The observed human sperm mutation frequency cannot explain the achondroplasia paternal age effect

Abstract

The lifelong spermatogonial stem cell divisions unique to male germ cell production are thought to contribute to a higher mutation frequency in males. The fact that certain de novo human genetic conditions (e.g., achondroplasia) increase in incidence with the age of the father is consistent with this idea. Although it is assumed that the paternal age effect is the result of an increasing frequency of mutant sperm as a man grows older, no direct molecular measurement of the germ-line mutation frequency has been made to confirm this hypothesis. Using sperm DNA from donors of different ages, we determined the frequency of the nucleotide substitution in the fibroblast growth factor receptor 3 (FGFR3) gene that causes achondroplasia. Surprisingly, the magnitude of the increase in mutation frequency with age appears insufficient to explain why older fathers have a greater chance of having a child with this condition. A number of alternatives may explain this discrepancy, including selection for sperm that carry the mutation or an age-dependent increase in premutagenic lesions that remain unrepaired in sperm and are inefficiently detected by the PCR assay.

Fig 1.

The accuracy of the assay is shown by the relationship between the median value of the measured counts (• with 95% C.I. indicated; in some cases the C.I. is too small to be seen) and the actual number of G1138A genomes added to blood DNA. Points falling along the diagonal would indicate a perfect assay. (Inset) An expansion of the data for the lower count values.

Fig 2.

Relationship between donor age and the frequency of the G1138A mutation in sperm DNA. Each small dash represents one donor.
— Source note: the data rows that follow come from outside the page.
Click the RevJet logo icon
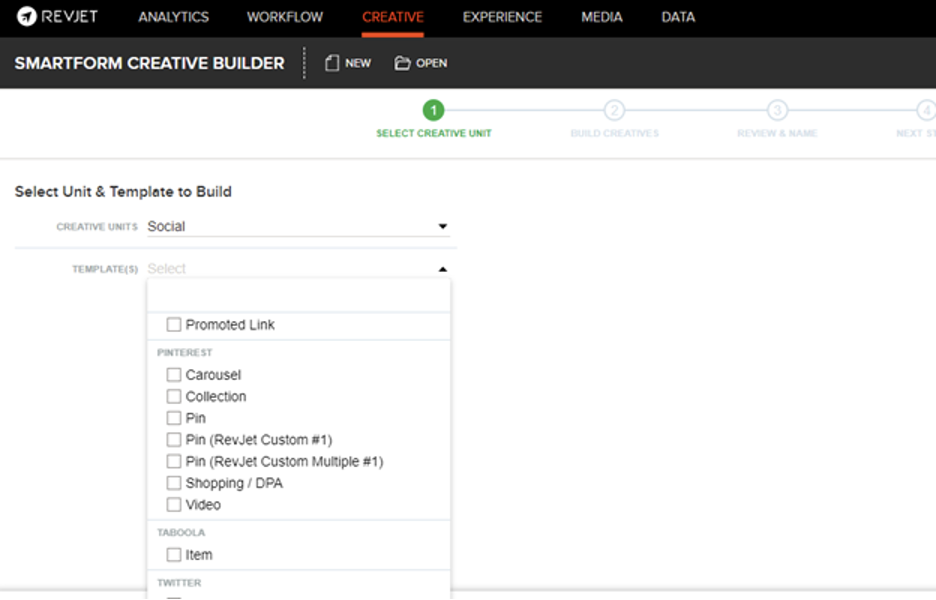Screen dimensions: 936x600 click(x=27, y=17)

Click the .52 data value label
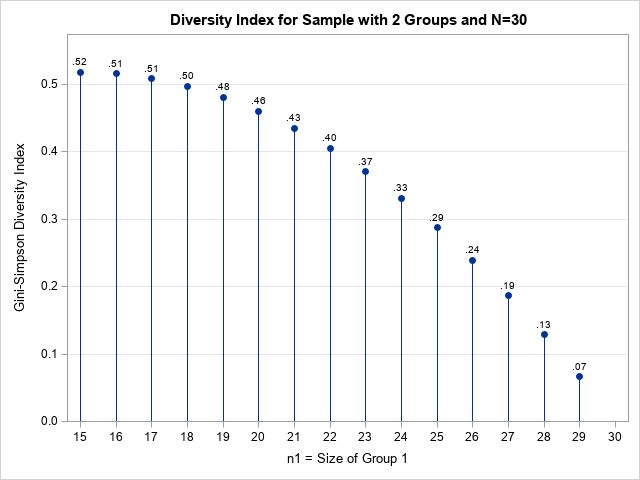tap(80, 62)
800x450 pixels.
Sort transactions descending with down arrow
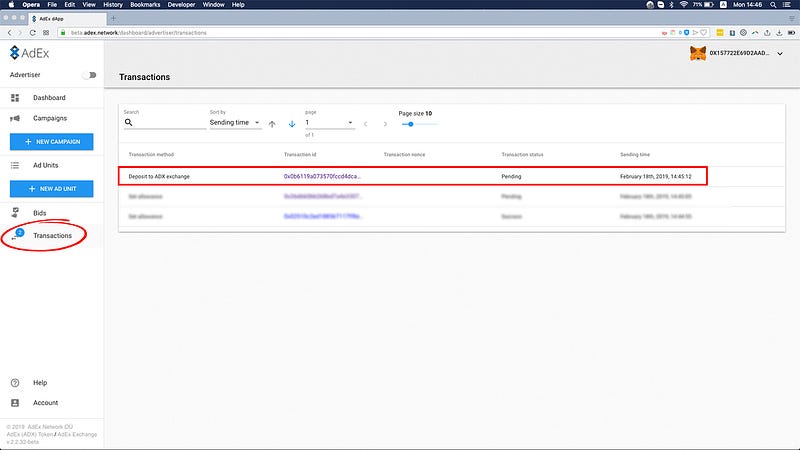click(x=292, y=124)
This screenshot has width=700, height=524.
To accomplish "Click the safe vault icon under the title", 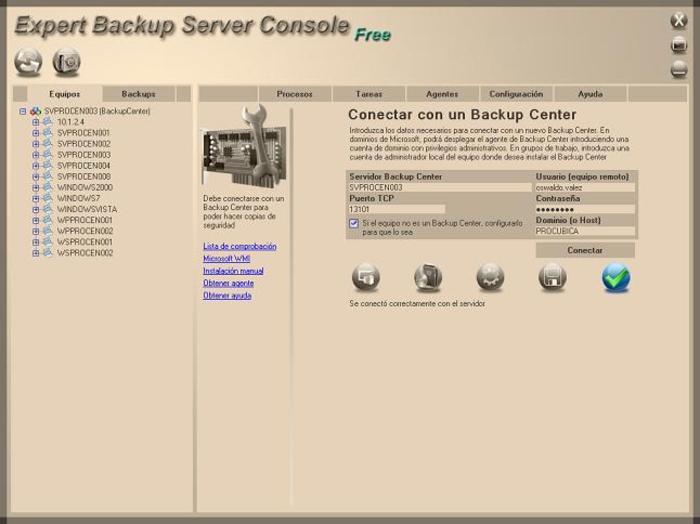I will [66, 62].
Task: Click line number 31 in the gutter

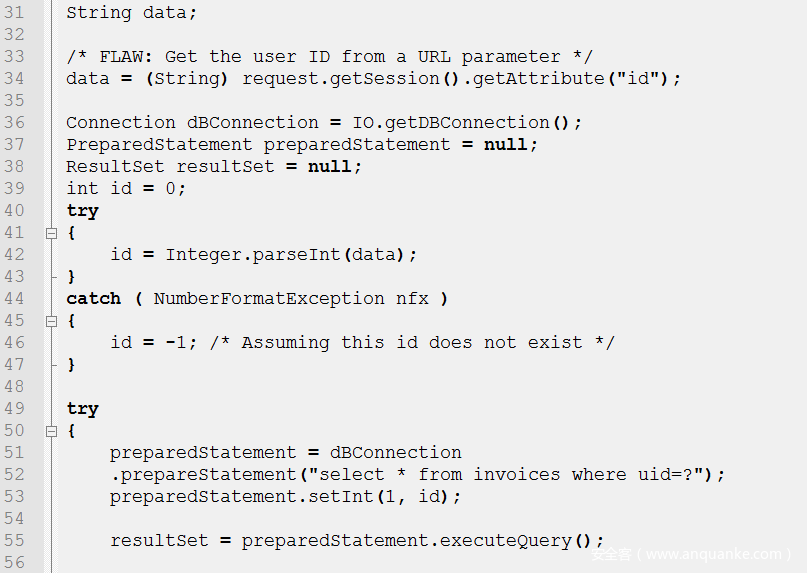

The count value is taken as the median of the mean values obtained in 3–6 independent experiments on each donor. The open red squares show the average G1138A frequency (along with the 95% C.I.) for all individuals within the following age intervals: <25, 5-year age intervals (beginning with 25–29 and ending with 60–64) and >64. The plot was created by drawing a line (gray) between adjacent average values for the different age intervals.

Fig 3.

Age-dependent fold increase in the frequency of the G1138A mutations in sperm DNA (•) and sporadic achondroplasia cases (9, 11) (▴). Birth values are based on the observed-to-expected ratio of sporadic achondroplasia cases for fathers in different age groups (7). In each plot, the value for the youngest age interval is taken as 1 and divided into the values for the remaining age intervals to calculate the fold change. The plot was constructed by drawing a line between adjacent points.